-- YOUR GOAL --
Reproduce the following material verbatim, beginning at the line that contains "has width=1485, height=812." and ending after the line that contains "will (x=20, y=104).", with both of those lines included.

____________________

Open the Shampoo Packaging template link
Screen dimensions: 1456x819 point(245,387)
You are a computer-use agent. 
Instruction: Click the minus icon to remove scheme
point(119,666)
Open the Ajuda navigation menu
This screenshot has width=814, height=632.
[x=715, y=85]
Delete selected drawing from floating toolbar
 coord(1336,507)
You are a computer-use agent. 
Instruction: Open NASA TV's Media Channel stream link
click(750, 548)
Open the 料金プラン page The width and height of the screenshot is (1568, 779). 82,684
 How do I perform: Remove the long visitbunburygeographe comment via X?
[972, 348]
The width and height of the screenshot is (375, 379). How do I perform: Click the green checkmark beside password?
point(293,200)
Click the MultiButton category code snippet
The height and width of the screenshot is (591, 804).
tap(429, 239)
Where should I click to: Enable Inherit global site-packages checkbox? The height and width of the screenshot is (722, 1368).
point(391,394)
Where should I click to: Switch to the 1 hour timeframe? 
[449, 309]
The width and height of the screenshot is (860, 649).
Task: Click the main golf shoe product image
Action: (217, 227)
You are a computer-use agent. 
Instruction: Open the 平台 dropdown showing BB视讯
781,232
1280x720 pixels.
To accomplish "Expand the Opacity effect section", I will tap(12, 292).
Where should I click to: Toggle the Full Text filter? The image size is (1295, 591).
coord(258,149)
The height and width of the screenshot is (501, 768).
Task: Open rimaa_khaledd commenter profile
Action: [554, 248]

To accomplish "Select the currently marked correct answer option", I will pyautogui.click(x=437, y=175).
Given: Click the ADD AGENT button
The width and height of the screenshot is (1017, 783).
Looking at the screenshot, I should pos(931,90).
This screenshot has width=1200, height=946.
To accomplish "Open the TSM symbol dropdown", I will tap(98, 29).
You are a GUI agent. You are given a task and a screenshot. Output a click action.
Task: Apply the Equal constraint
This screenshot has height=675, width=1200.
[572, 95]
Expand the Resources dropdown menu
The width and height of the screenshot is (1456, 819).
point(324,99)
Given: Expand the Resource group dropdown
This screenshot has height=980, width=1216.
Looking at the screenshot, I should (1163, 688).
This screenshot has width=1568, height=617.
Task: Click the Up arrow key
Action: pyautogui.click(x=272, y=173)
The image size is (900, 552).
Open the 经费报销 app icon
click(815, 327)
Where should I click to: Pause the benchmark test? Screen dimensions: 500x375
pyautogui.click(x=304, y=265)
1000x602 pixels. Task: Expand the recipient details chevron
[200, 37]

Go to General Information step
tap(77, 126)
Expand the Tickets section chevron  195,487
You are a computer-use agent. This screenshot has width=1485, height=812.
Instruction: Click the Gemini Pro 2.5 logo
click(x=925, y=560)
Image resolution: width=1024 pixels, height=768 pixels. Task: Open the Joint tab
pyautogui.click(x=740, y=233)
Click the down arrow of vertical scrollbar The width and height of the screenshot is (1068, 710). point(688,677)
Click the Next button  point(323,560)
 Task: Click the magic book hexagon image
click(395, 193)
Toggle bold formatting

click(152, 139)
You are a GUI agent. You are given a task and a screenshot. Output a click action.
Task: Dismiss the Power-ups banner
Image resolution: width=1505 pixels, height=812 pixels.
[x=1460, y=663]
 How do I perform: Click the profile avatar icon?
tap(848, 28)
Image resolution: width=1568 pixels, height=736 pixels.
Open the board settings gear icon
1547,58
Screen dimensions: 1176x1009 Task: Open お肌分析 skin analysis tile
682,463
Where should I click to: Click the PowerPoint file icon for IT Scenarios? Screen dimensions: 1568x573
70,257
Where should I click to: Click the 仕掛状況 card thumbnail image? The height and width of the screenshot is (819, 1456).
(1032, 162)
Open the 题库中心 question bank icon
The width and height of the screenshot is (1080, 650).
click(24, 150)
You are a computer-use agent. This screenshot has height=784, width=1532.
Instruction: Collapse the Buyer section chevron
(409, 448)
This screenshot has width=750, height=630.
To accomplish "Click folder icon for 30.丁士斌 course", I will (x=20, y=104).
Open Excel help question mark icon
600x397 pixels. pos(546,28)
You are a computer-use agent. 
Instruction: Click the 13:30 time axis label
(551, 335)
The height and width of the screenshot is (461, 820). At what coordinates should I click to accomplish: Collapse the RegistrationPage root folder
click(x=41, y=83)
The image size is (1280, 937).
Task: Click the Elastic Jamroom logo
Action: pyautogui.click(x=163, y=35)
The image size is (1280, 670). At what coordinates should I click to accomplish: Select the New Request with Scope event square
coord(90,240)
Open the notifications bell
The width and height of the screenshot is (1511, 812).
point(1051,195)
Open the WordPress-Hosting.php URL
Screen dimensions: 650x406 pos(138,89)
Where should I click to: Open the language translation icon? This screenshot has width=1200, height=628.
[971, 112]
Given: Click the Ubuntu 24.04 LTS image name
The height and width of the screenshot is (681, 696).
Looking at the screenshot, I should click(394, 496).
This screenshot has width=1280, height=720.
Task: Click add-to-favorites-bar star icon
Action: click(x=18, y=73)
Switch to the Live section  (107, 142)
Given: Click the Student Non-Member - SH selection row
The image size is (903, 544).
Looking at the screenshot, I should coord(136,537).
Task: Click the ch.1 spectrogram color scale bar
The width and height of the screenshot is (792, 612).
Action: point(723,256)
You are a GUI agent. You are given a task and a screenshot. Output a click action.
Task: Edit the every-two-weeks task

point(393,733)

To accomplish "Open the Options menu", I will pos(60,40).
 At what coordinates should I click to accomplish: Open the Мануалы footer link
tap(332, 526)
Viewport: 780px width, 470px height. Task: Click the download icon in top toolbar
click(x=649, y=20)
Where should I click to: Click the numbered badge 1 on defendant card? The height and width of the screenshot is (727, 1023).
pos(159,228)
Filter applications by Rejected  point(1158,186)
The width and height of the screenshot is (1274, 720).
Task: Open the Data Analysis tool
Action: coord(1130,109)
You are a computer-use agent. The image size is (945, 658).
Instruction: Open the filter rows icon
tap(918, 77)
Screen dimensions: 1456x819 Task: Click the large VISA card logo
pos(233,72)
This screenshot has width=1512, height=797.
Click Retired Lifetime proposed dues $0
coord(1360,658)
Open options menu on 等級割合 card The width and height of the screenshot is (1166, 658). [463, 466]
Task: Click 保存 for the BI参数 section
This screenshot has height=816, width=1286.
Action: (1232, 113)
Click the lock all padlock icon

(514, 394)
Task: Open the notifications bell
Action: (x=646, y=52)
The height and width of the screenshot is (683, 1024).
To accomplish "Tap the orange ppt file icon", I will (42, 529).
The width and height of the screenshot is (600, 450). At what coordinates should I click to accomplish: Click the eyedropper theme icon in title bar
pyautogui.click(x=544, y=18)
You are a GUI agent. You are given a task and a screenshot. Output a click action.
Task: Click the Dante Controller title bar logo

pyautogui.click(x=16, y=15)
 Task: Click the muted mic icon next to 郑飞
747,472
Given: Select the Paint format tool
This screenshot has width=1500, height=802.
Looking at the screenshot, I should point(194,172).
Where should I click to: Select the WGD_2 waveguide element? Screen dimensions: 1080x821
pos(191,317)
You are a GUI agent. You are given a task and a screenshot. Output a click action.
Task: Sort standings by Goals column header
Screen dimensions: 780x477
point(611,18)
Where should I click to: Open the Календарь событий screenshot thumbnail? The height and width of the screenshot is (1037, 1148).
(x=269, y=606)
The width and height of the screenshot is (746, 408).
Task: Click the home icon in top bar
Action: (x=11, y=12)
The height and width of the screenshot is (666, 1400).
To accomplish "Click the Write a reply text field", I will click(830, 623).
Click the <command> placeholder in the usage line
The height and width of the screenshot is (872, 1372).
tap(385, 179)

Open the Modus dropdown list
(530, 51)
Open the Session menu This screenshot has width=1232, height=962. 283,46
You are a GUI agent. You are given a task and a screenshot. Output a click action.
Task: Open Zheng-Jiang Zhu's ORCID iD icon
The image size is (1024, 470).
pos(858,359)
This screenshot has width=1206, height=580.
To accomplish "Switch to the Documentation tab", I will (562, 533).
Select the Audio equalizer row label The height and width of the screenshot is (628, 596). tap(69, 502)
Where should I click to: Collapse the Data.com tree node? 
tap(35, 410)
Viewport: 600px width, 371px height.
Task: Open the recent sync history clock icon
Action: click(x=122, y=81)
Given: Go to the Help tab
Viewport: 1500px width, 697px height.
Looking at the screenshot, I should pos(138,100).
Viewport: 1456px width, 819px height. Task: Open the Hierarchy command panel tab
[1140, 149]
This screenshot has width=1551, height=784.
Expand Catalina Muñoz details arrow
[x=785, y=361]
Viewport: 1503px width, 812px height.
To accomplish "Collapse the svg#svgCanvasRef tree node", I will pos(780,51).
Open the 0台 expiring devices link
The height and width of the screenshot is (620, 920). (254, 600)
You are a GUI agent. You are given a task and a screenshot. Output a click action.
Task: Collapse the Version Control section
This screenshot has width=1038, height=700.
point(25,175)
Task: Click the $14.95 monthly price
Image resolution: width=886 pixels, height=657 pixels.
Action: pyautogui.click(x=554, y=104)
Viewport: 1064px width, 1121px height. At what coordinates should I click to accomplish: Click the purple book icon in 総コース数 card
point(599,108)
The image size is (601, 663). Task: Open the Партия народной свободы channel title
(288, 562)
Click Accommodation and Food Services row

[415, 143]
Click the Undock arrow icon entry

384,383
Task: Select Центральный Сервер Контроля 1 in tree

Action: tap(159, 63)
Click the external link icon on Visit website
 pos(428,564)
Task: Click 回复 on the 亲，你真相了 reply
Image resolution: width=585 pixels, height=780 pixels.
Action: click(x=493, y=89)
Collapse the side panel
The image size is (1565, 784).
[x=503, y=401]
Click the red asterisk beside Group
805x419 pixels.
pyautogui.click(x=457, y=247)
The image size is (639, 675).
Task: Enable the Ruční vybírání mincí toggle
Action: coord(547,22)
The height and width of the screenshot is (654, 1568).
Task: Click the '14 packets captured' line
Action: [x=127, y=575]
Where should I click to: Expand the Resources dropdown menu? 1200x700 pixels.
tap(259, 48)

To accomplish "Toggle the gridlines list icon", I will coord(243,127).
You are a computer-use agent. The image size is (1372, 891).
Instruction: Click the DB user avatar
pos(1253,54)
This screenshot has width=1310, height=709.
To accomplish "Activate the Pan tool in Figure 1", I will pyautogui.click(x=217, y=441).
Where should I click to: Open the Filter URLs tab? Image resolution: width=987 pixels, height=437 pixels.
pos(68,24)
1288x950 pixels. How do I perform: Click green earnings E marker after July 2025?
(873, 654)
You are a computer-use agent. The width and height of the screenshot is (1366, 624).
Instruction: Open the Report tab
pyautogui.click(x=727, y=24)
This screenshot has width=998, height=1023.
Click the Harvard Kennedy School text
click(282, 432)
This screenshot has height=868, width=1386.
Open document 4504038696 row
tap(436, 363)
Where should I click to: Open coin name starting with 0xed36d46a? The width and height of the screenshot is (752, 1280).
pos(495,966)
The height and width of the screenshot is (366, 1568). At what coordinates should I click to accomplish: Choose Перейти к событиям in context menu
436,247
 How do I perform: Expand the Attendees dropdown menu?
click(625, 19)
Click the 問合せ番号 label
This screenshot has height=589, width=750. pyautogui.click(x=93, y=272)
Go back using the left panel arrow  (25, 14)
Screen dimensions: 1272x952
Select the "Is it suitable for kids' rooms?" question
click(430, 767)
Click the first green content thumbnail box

____________________

-- RESULT OF THE TASK --
You are a computer-use agent. This screenshot has width=1485, height=812.
Instruction: Click the Gemini Pro 2.5 logo
click(x=925, y=560)
Image resolution: width=1024 pixels, height=768 pixels. Task: Open the Joint tab
pyautogui.click(x=740, y=233)
Click the down arrow of vertical scrollbar The width and height of the screenshot is (1068, 710). point(688,677)
Click the Next button  point(323,560)
 Task: Click the magic book hexagon image
click(395, 193)
Toggle bold formatting

click(152, 139)
You are a GUI agent. You are given a task and a screenshot. Output a click action.
Task: Dismiss the Power-ups banner
Image resolution: width=1505 pixels, height=812 pixels.
[x=1460, y=663]
 How do I perform: Click the profile avatar icon?
tap(848, 28)
Image resolution: width=1568 pixels, height=736 pixels.
Open the board settings gear icon
1547,58
Screen dimensions: 1176x1009 Task: Open お肌分析 skin analysis tile
682,463
Where should I click to: Click the PowerPoint file icon for IT Scenarios? Screen dimensions: 1568x573
70,257
Where should I click to: Click the 仕掛状況 card thumbnail image? The height and width of the screenshot is (819, 1456).
(1032, 162)
Open the 题库中心 question bank icon
The width and height of the screenshot is (1080, 650).
click(24, 150)
You are a computer-use agent. This screenshot has height=784, width=1532.
Instruction: Collapse the Buyer section chevron
(409, 448)
This screenshot has width=750, height=630.
To accomplish "Click folder icon for 30.丁士斌 course", I will (x=20, y=104).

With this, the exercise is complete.